How to Knock In a Cricket Bat? – The Complete Guide

The State of Cricket in Canada

The State of Cricket in Canada

The State of Cricket in Canada

Originally, when Canada became a nation in 1867, the then prime minister Sir John A. MacDonald addressed Cricket as a national sport! That’s incredible. You must be wondering that you haven’t seen any real cricket in Canada, or rather from their international team? How could it be their national sport a couple of centuries ago?

As of today, cricket is not as prominent as it was then, but surely a niche with growth opportunities.

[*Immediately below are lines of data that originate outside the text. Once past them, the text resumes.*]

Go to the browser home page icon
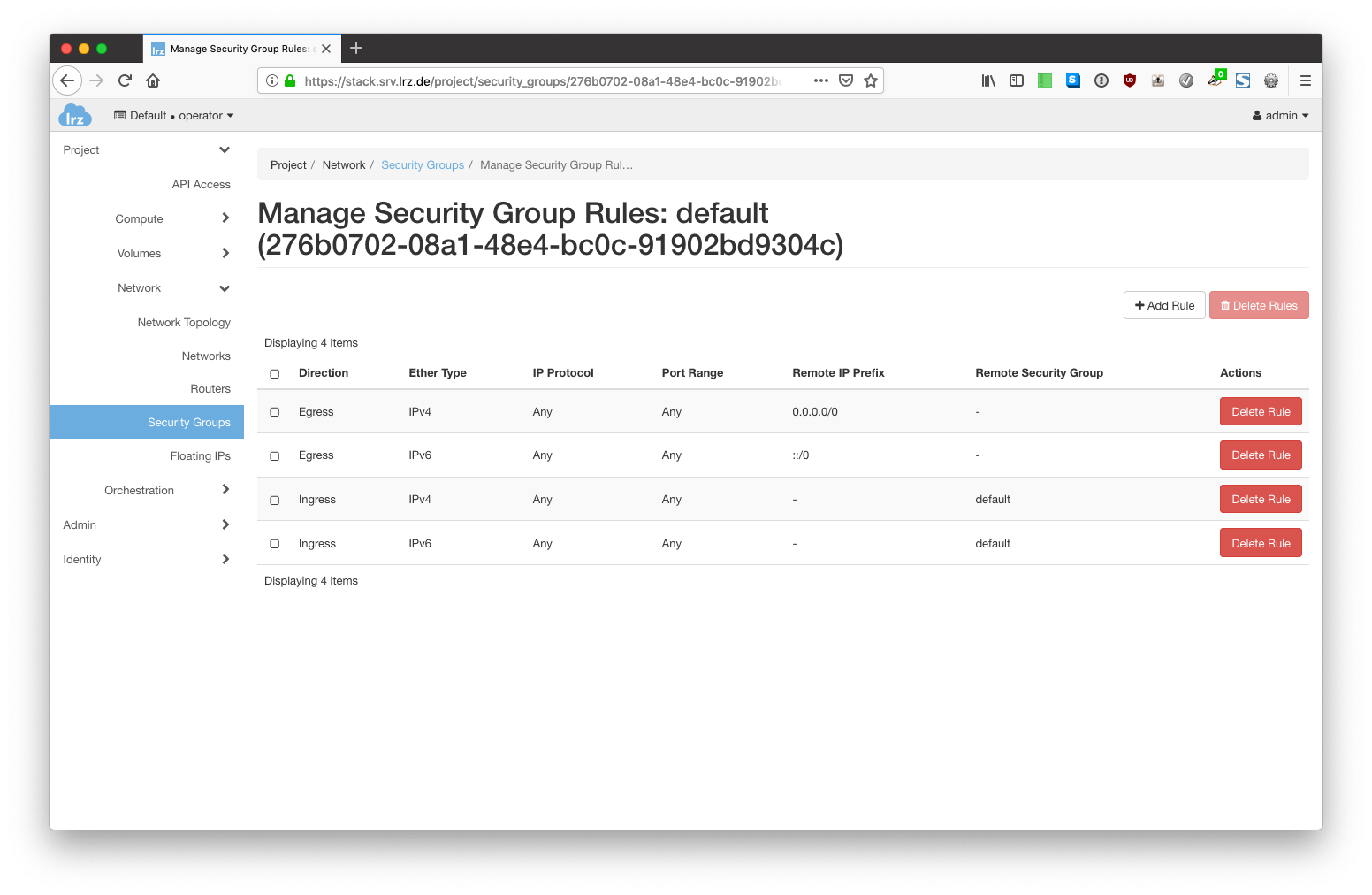This screenshot has height=895, width=1372. (x=153, y=80)
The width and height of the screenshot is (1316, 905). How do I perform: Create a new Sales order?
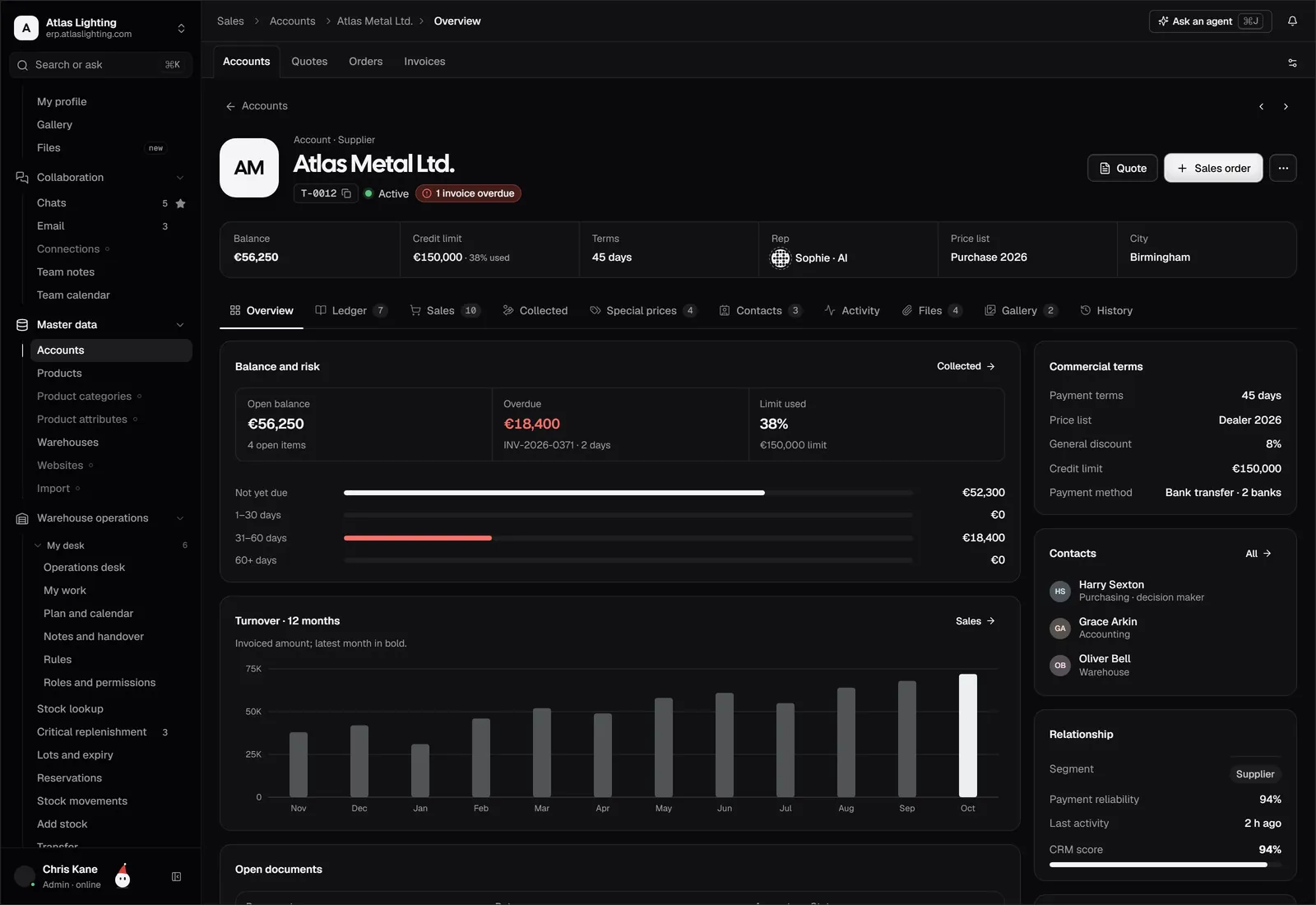click(1213, 168)
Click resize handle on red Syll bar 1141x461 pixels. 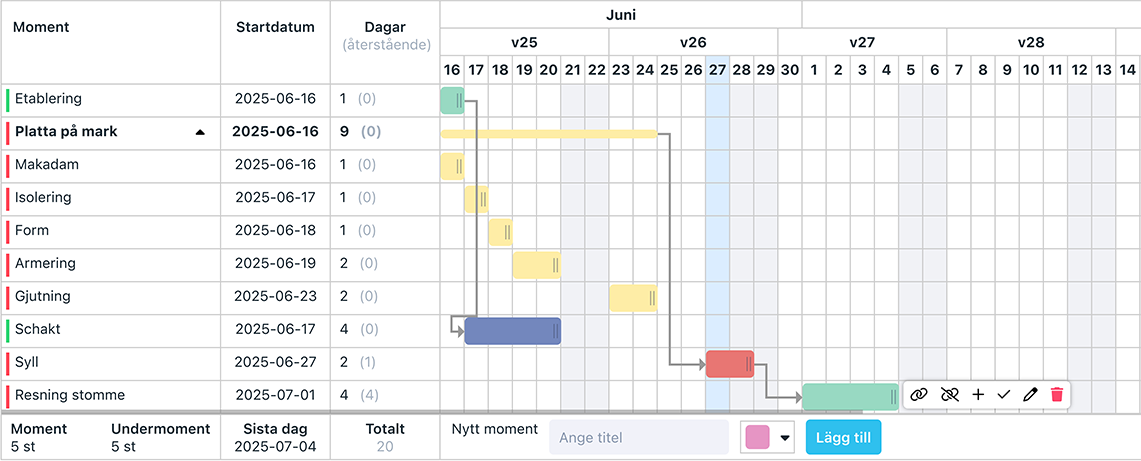(x=749, y=364)
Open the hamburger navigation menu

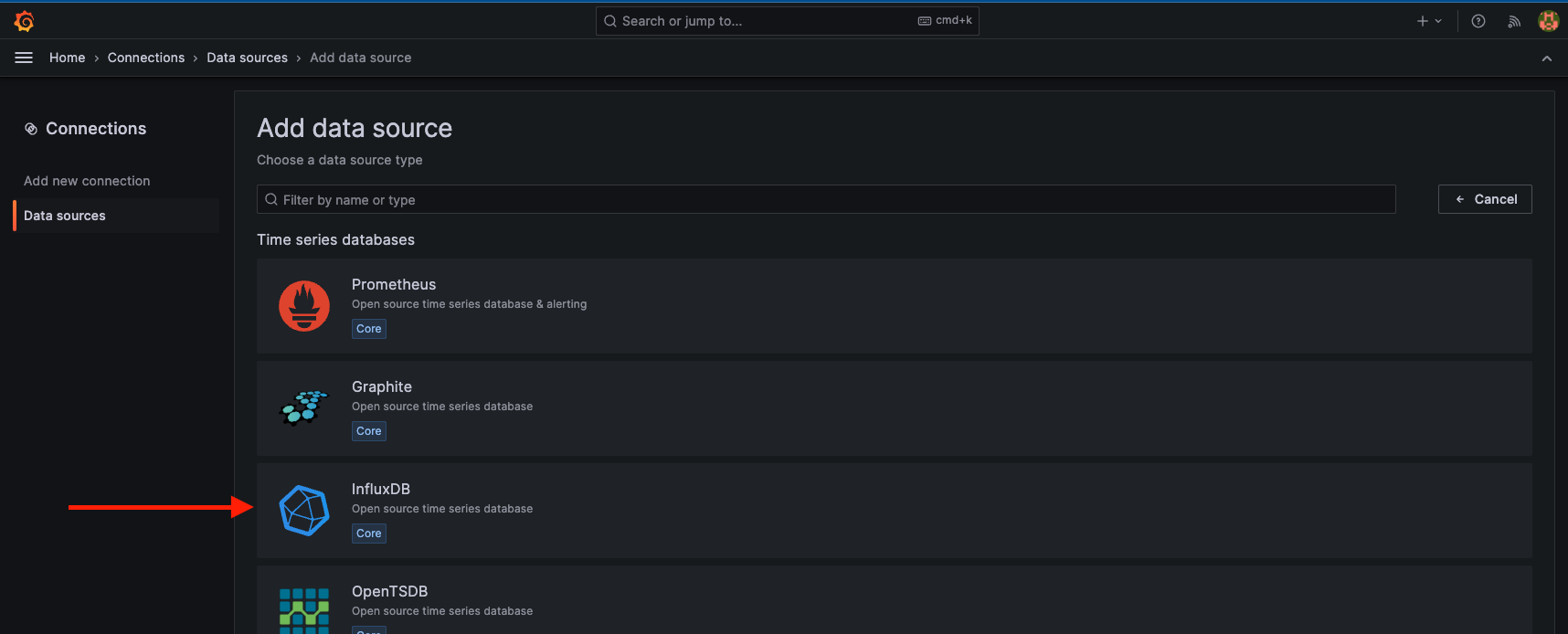point(24,58)
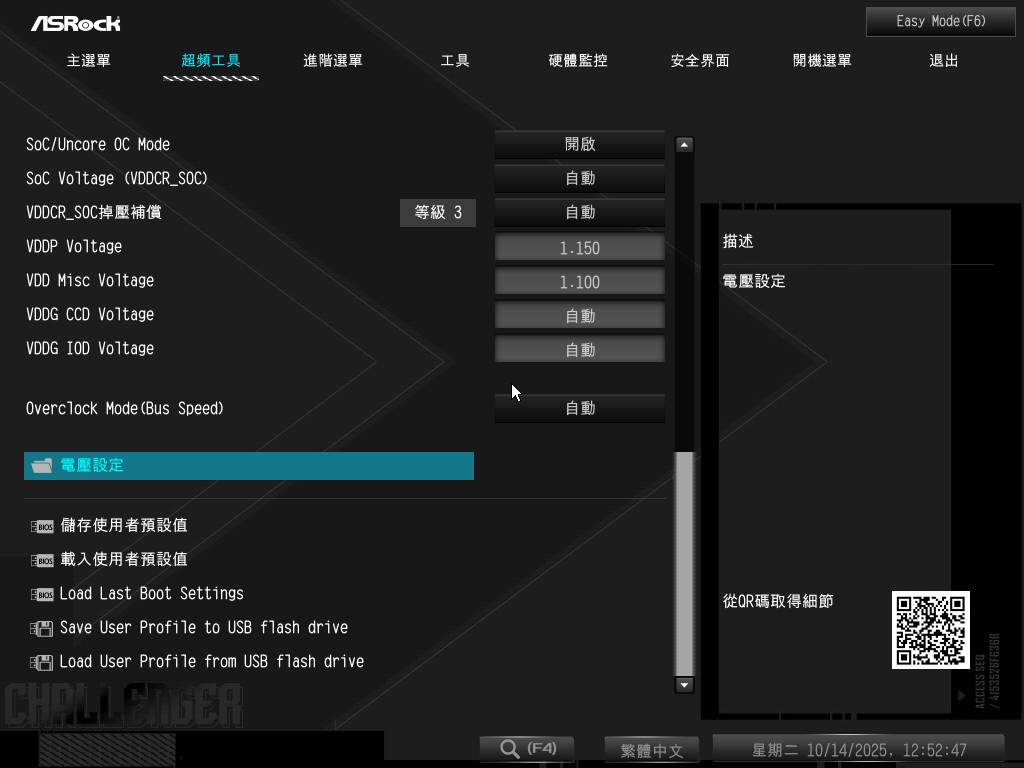Click the QR code image
This screenshot has width=1024, height=768.
[x=930, y=630]
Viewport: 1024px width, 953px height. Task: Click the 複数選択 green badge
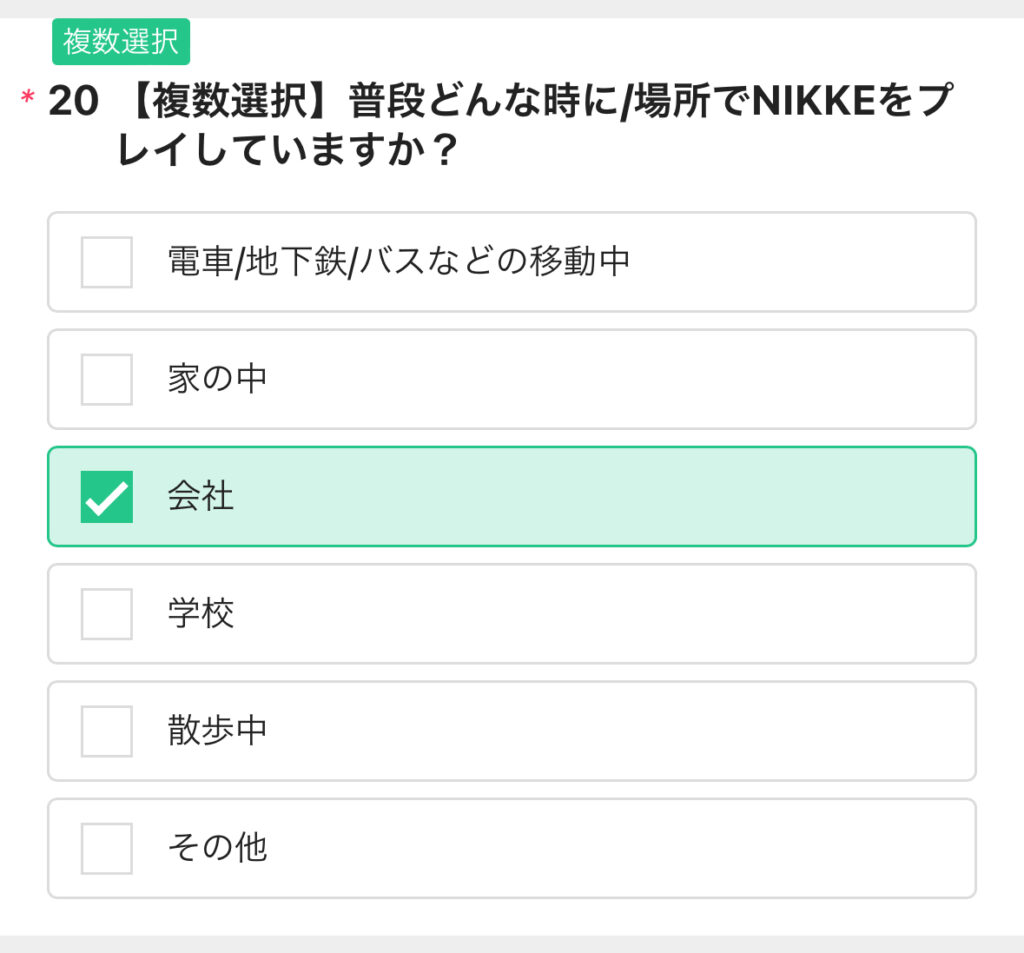121,42
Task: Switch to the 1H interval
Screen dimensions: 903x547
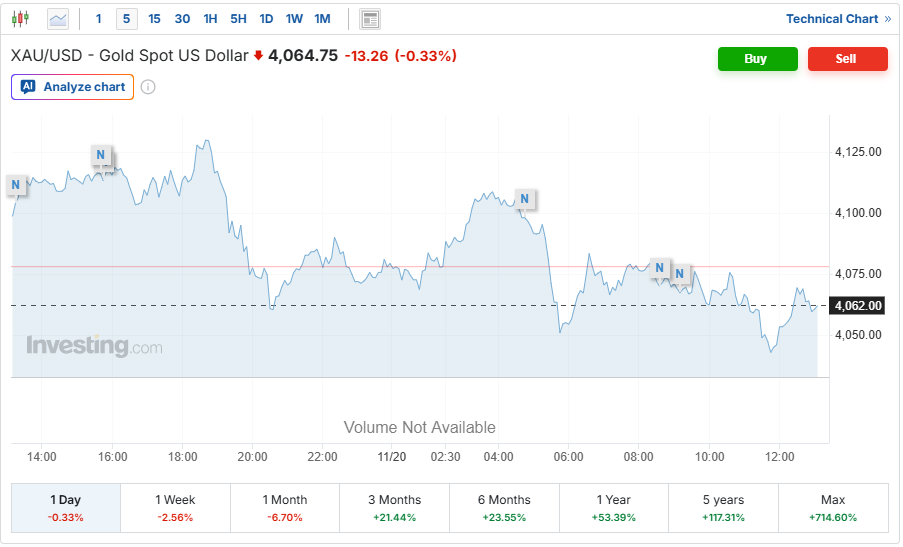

In the summer of 2018, Canada was in the spotlight for cricket as Toronto hosted a new tournament, a Twenty20 league. This opportunity gave scope for international exposure to Canadian players to be alongside some incredible players from around the world. This tournament acted as a medium to revive the spirit of cricket in the country. 

Sports in Canada

Canada is a country that loves football, hockey, and baseball, among other sports, but also made the headlines in cricket with player selections ahead of its new International Cricket Council approved tournament, Global T20 Canada. This first tournament stirred up a frenzy with drafting players like Darren Sammy, Dwayne Bravo, Chris Gayle, Shahid Afridi, and Steve Smith. 

G20 Cricket in Canada

Although many Canadians were unaware of these names, the cricket community worldwide is well-informed about them. In June 2018, 6 teams featuring Canadian players had a face-off against each other in North America’s first Twenty20 league, at Toronto’s Maple Leaf Cricket Club. 

History of Cricket in Canada

Many people don’t know about the prominence that cricket once held in Canada. The first-ever game was played in North America in 1844, at St. George’s Club in New York between Canada and the USA. According to Cricket Canada, “Cricket has been and is more famous in the regions of the town of York, now known as Toronto. During the early years of the [19th] century, the game was encouraged in the town by George A. Barber, a young English schoolmaster. He is considered to be the father of Canadian cricket.”

As of today, the national team participates in ODIs but is not sanctioned to play test cricket yet. Unlike the former colonies of the British Empire, cricket did not become as major a sport in Canada. But it can be assured, that cricket culture is flourishing in the country today. The robust club system is expanding with over 15,000 registered cricketers.

British Empire

Canada also had a strong women’s team. The women’s international team beat Brazil, Bermuda, the Cayman Islands, and Argentina at the ICC America’s Twenty20 Women’s Championship, 2012. The final match was won against the United States with a higher run rate. Toronto still has great opportunities and a fascination for cricket that people don’t know about.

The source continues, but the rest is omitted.